To investigate the structural basis that might underlie differences between Sox-ISalhel and SoxPchi to partner up with Oct4 and related POU proteins, we next compared structural models of Sox/Oct4 dimers for the Sox factors (Fig. 3h, i). We selected three amino acids for rational mutagenesis taking into account (i) amino acids previously found to affect dimerization and function and (ii) amino acids that differ between Sox factors that can induce pluripotency and those that cannot24,28,31,50 (Fig. 3h, i). One of the amino acids that determines Oct4 interactions and the ability to induce pluripotency is located at position 57 of the HMG box. iPSC reprogramming incompetent Sox17 encodes a glutamic acid at this position and Sox2 a lysine. A Sox2 Lys57Glu (Sox2KE) mutation disrupts the ability of Sox2 to dimerise with Oct4 and to induce pluripotency33. Likewise, mutating position 57 in Sox-ISalhel into a glutamic acid impairs the ability of mutant Sox-ISalhel to generate iPSCs (Supplementary Fig. 7a, b). Conversely, replacing two interface amino acids at positions 61 and 64 of SoxPchi with their counterparts found in mouse Sox2 re-engineers a gain-of-function Sox-IPchi double mutant that is now capable of inducing pluripotency (Supplementary Fig. 7b-h, Supplementary Fig. 8). We conclude that the cooperative dimerization of Sox-ISalhel with Oct4 on DNA sequence signatures found in pluripotency enhancers is key for its ability to induce stemness in mice. The ability to induce stemness of holozoan Sox correlates with their ability to cooperate with mammalian Oct4 on the canonical SoxOct element.

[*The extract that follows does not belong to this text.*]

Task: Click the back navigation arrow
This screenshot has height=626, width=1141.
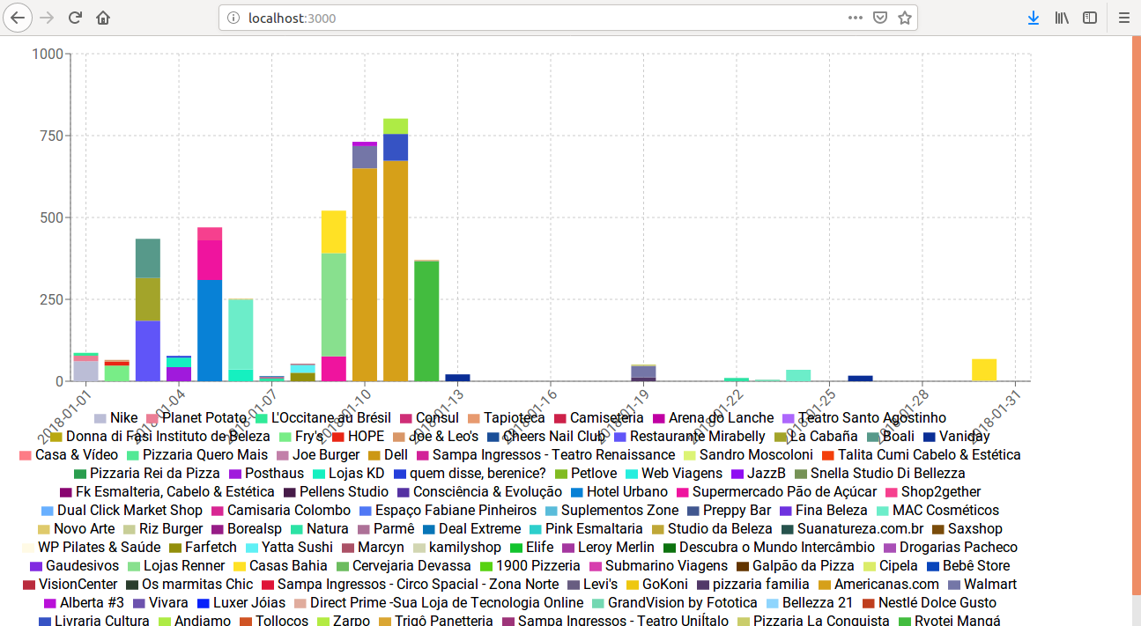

Ancestral Sox proteins can function as pluripotency inducer in mice

To understand how the amino acid positions that mediate the interaction between Sox and Oct4 and DNA evolved, we performed ancestral sequence reconstruction (ASR) which uses an alignment, a phylogenetic tree, and a probabilistic model of sequence evolution to infer the maximum a posteriori (MAP) sequences (the best estimates of the ancestral states) of ancestral proteins54. We first used the ML phylogeny, inferred the posterior probabilities and MAP sequences of ancestral Sox proteins at key evolutionary nodes, including the last common ancestor of animals and unicellular Sox sequences, as well as shallower ancestors at the base of major Sox clades (Fig. 4a, Supplementary Fig. 9a, b). All these sequences possess the signature amino acids that mediate the base-readout of the Sox DNA element (R5, F10, R18, N30, S34, W41, Y72) (Fig. 4b)55. In this set of inferred ancestors, all ancestral nodes along the trajectory from our deepest ancestor to the SoxB lineage contain K57. Residue 57 is one of the critical determinants for pluripotency induction and maintenance30,33,56,57 as well as the dimerization with Oct413,24,49,58. Only the ancestral SoxCEF node (and its descendants) encodes E57 which is detrimental to the induction and maintenance of stemness (Fig. 4b)33,57.

Fig. 4: Ancestral holozoan and animal Sox factors can induce pluripotency in mice.
Fig. 4: Ancestral holozoan and animal Sox factors can induce pluripotency in mice.
Full size image

a Section of the maximum likelihood phylogeny of holozoan Sox HMG domains used for ancestral sequence reconstruction. Colored spheres mark reconstructed nodes. The full phylogeny is shown in Supplementary Fig. 1. b Sequence alignment showing selected key residues of the ancestral Sox HMG domains reconstructed from the phylogeny shown in (a). The arrow marks residue 57, which is critical for the selective pairing with Oct433. c Representative microscope images of iPSC colonies on day 14. Scale bar, 80 μm. d Quantification of iPSC reprogramming efficiency normalized to the colony numbers of mSox2 on day 14 (n = 5 technical replicates in total, including 2 biological replicates each with 2 technical replicates and 1 biological replicates). The box displays the interquartile range, with the left edge representing the lower quartile (25th percentile) and the right edge indicating the upper quartile (75th percentile). The median value is shown as a line splitting the box. Source data and statistics are provided as a Source Data file.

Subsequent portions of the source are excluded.